Exercise:
Search the records for the word "agent" and report each line that has it.

[Stored dataset items]
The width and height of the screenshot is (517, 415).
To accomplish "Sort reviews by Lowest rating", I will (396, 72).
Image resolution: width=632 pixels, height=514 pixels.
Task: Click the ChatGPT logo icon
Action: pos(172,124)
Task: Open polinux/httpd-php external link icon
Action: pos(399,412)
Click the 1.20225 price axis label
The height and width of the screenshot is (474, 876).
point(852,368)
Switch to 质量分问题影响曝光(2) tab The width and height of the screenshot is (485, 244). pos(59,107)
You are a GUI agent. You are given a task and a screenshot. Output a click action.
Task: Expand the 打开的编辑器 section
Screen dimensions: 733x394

--

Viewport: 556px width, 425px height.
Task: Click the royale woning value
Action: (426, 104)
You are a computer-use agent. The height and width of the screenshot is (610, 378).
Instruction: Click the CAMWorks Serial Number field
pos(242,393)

Your response:
You are a GUI agent. You are given a task and a screenshot. Output a click action.
You are a computer-use agent. The height and width of the screenshot is (610, 378).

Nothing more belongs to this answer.